板狩いたかりさんの名前も出ていました。お知り合いですか?」



 昨日の今日で、もう花園さんはこの神社に来たんだ!と、ピンときた。



「はい、私の知り合いだと思います。以前の会社の上司にあたる方で。紫狼しゃちょうにもそのことで少しお話したいと思っていたところでした。本日はお時間頂く機会はございますか?」


「社に戻ってしまうと、今日は会議続きで社に戻ることができないですね。今なら聞けますよ?」


「ありがとうございます! では、先にお祈りしますのでお待ちいただけますか? お祈りの内容であらかた分かってしまうと思うのですけれど」



 そう言うと、私はささっと紫狼しろうの奥にある拝殿まで進むと、手に握った五円玉を奉納して祈りを捧げる。

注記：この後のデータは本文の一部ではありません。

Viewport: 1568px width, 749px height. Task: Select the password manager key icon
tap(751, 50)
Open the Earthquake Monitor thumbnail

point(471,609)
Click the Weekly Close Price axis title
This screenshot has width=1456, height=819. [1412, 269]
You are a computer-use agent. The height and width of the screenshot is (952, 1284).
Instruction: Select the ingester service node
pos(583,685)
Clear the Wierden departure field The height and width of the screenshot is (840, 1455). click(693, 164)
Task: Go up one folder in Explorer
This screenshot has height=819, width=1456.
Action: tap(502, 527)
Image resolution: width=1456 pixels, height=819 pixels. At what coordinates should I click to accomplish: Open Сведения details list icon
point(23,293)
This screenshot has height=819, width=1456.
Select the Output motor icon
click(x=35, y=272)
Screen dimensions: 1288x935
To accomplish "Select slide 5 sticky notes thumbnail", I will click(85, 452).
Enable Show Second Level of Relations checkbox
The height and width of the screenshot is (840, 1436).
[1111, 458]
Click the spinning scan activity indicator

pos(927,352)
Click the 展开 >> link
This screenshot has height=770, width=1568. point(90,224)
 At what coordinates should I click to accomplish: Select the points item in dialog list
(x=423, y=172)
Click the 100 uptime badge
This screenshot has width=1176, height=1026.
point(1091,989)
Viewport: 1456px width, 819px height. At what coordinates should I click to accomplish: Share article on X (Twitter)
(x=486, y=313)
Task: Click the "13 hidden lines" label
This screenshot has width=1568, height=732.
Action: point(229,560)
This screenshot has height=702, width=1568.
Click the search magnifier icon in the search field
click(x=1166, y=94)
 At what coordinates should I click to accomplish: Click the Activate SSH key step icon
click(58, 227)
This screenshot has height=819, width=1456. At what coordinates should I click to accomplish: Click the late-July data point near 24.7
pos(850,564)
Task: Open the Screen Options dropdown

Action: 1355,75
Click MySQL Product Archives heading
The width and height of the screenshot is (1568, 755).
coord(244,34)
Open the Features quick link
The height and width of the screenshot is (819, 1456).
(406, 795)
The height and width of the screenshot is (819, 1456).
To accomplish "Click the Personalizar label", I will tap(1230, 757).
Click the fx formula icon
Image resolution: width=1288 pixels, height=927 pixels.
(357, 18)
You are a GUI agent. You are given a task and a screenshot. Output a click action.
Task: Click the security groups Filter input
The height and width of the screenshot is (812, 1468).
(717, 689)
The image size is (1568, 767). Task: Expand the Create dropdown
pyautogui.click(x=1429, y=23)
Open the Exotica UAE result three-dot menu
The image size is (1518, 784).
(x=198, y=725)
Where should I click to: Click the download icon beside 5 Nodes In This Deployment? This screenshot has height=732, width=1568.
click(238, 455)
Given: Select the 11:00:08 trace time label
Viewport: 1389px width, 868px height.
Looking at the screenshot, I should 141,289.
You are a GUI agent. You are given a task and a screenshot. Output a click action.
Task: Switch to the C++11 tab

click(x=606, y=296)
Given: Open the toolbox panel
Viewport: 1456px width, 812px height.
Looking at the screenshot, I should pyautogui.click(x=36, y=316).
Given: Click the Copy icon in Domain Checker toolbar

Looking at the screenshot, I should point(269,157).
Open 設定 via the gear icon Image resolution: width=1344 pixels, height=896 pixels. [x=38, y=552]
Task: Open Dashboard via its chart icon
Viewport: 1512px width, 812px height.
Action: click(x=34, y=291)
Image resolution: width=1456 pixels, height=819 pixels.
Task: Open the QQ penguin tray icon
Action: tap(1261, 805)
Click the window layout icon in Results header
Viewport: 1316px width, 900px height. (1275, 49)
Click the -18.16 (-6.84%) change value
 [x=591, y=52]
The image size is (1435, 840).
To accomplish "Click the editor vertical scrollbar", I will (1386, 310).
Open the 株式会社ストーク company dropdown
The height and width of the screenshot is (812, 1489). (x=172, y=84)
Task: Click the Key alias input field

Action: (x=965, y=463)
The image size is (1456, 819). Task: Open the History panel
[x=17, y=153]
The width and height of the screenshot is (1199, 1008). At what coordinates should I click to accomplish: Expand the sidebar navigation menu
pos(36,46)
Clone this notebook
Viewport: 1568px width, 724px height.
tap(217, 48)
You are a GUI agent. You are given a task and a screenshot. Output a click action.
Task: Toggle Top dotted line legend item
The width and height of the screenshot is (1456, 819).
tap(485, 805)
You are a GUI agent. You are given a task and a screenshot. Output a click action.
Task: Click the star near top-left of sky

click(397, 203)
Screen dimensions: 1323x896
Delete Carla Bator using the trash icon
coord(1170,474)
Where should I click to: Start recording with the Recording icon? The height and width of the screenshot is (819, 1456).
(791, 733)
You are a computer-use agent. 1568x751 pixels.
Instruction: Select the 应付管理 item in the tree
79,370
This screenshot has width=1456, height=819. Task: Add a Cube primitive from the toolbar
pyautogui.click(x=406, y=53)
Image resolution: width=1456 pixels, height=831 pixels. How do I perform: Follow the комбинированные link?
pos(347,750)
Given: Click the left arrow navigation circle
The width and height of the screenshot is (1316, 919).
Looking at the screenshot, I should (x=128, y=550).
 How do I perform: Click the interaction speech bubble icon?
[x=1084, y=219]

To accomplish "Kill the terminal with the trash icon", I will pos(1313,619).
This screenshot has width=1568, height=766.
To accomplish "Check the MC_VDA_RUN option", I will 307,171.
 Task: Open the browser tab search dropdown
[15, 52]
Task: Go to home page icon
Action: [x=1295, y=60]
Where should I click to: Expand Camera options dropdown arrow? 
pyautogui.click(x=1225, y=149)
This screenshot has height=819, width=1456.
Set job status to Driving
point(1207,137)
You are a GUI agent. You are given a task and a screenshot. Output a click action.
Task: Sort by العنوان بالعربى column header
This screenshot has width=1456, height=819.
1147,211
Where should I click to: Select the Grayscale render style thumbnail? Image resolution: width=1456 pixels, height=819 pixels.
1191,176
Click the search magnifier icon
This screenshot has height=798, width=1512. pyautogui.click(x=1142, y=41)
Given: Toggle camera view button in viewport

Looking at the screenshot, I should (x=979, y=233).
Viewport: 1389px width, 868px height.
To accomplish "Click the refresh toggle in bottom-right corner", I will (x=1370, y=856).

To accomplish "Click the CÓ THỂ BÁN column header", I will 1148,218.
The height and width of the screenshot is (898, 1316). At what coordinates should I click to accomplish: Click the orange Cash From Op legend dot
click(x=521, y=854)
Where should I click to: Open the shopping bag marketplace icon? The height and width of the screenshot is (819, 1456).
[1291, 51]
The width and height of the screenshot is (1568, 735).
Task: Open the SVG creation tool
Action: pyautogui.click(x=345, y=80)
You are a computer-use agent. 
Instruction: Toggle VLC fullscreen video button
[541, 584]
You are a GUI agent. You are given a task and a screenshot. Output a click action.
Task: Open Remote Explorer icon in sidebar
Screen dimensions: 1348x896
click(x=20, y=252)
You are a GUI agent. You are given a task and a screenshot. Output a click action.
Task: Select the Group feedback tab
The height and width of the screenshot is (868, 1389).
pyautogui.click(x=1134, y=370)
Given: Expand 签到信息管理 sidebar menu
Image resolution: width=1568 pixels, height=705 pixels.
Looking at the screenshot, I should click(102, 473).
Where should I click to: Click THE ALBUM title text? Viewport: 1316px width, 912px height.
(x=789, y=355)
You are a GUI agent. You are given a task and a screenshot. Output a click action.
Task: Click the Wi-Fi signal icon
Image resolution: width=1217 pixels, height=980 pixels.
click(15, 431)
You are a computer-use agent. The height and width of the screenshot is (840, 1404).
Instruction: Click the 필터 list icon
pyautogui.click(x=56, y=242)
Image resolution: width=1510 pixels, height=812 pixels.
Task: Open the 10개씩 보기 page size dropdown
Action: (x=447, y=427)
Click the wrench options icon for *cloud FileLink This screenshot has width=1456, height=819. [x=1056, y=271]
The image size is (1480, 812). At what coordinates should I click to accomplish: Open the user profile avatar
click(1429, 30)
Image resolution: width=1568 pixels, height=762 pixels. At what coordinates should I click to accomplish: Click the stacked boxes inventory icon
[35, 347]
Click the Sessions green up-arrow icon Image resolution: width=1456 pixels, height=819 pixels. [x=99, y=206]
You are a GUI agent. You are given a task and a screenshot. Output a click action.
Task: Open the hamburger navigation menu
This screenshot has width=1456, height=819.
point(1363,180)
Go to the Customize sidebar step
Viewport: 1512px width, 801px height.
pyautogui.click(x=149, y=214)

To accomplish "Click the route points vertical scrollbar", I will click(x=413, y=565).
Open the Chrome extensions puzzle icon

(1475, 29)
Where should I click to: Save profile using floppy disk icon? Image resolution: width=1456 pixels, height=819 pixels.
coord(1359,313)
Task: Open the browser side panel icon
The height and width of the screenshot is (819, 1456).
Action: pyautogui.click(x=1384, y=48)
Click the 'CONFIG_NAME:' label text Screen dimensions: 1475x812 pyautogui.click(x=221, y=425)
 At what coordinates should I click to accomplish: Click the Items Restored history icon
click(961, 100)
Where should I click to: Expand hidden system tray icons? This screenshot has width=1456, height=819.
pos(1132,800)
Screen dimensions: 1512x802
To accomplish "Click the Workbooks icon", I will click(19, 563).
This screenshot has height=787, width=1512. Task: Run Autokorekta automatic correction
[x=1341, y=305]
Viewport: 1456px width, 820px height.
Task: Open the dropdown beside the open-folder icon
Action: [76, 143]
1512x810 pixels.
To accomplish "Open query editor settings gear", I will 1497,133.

 その姿をじっと見ていた紫狼しろうは、なるほどという顔をした。

 お祈りが終わると、紫狼しろうの元に戻り「分かりました?」と満面の笑みで聞いてみる。



「だいたい理解しました。面接はしますけど、本当に信用に足るかどうかは逢ってみてからの判断になります。いいですか?」


「ありがとうございます! では、スケジュールをまた教えてください」


板狩いたかりさんを育てた男に興味が無いとは言えないですからね。秘書から伝えさせるので、今日もよろしくお願いしますよ」



 そう言うと、紫狼しろうは転移を使って職場へ戻って行った。

 私も神社を後にすると、私のことを信じてお祈りに来てくれた花園と、願いを確認しに来てくれた紫狼しろうに感謝をしつつ、もし一緒に働けたらという妄想をしながら出社した。


 数日後、花園にスケジュールの確認などを経て、面接が行われた。

 どんな面接状況だったのか、私は下っ端だからわからないけれど、どうやら良い方向に向かっている様子だ。

 花園はその後も時間をみつけては神社に足しげく通っていたらしく、本気が認められたことが大きかったようだ。


 花園の方は、会社からは長年勤めた花園を手放すのを嫌がったようだけど、今の劣悪な環境と新しい条件を天秤にかける必要もないと、意思の固さを見せることで渋々退職を了承されたそうだ。

 三か月かけて引継ぎを行うそうだ。

 私にとって良い事続きで、日々が楽しい。